## Questions on the material
A - In the article about The Morning Show, write out the stretch from "Season Three of The" through "to go down." again, replacing "popcorn" with "pretzels".
B - Do these statements agree with the article about The Morning Show? Answer yes or no for each, and quote the words from the article that settle it. (i) In season three, a tech titan takes an interest in UBA. (ii) Season Three has no low points. (iii) Charlotte Stoudt is the showrunner.
C - According to the article about The Morning Show, what world does the show explore?

─── Excerpt

How ‘The Morning Show’ Is a Box That Will Hold Anything: A Conversation with Showrunner Charlotte Stoudt
Charlotte Stoudt talks about utilizing flashbacks as a storytelling device, fleshing out secondary characters, her writing career that led her to become a showrunner, and what she hopes audiences take away from Season Three of ‘The Morning Show.’
The Morning Show explores the cutthroat world of morning news and the lives of the people who help America wake up in the morning. In season three, the future of the network is thrown into question and loyalties are pushed to the brink when a tech titan takes an interest in UBA. Unexpected alliances form, private truths are weaponized and everyone is forced to confront their core values both in and out of the newsroom.
Season Three of The Morning Show is packed with intrigue, high stakes, major low points, and Jon Hamm sending UBA anchors to space. It has all the necessary ingredients for you to cozy up on the couch with a bowl of popcorn and that stiff drink (libation of choice). With the soap drama aside, the show still delivers the punches of melding global current and cultural events into the lives of these fictional characters - who are really put through the wringer. It's important storytelling - the writers just found a digestible way for the medicine to go down.

──────
─── Excerpted data

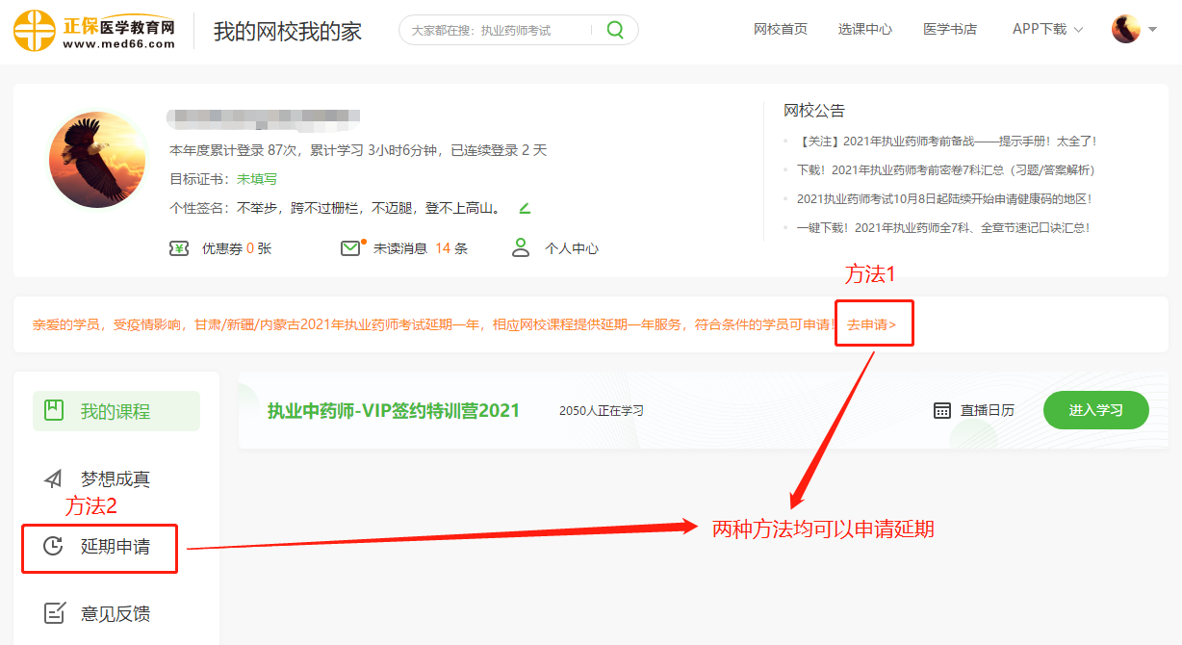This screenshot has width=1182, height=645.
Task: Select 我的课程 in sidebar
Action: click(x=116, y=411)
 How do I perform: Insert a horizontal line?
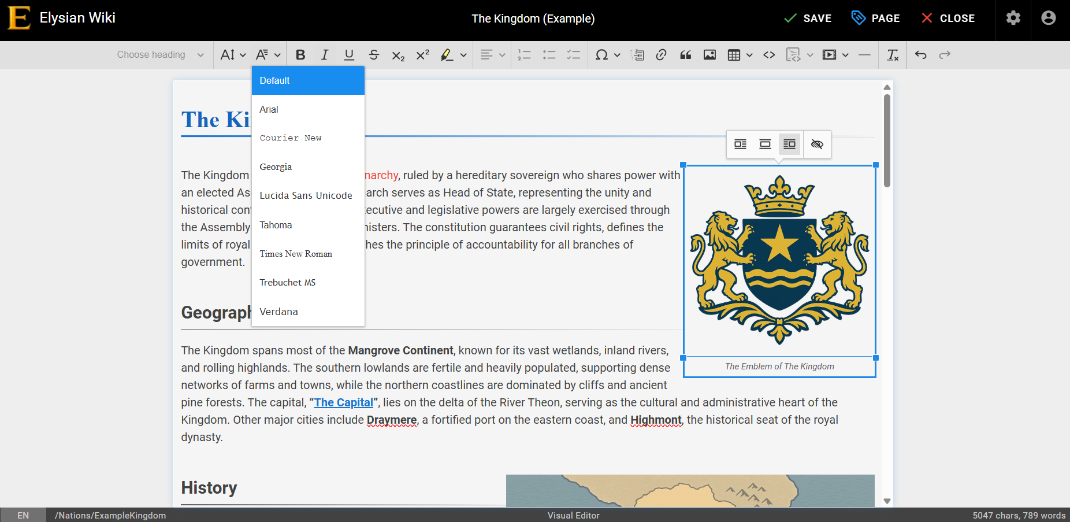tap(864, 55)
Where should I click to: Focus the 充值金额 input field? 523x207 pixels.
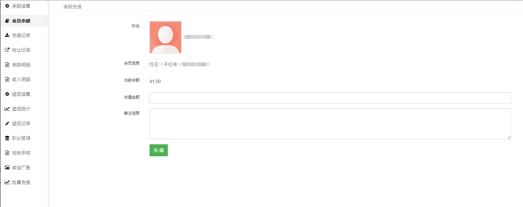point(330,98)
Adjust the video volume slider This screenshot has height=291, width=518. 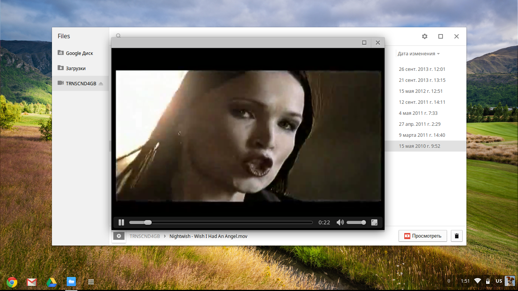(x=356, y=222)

──────

## Answers to the problems
A -
Season Three of The Morning Show is packed with intrigue, high stakes, major low points, and Jon Hamm sending UBA anchors to space. It has all the necessary ingredients for you to cozy up on the couch with a bowl of pretzels and that stiff drink (libation of choice). With the soap drama aside, the show still delivers the punches of melding global current and cultural events into the lives of these fictional characters - who are really put through the wringer. It's important storytelling - the writers just found a digestible way for the medicine to go down.

B -
(i) Yes: "when a tech titan takes an interest in UBA."
(ii) No: "packed with intrigue, high stakes, major low points"
(iii) Yes: "A Conversation with Showrunner Charlotte Stoudt"

C - The cutthroat world of morning news and the lives of the people who help America wake up in the morning.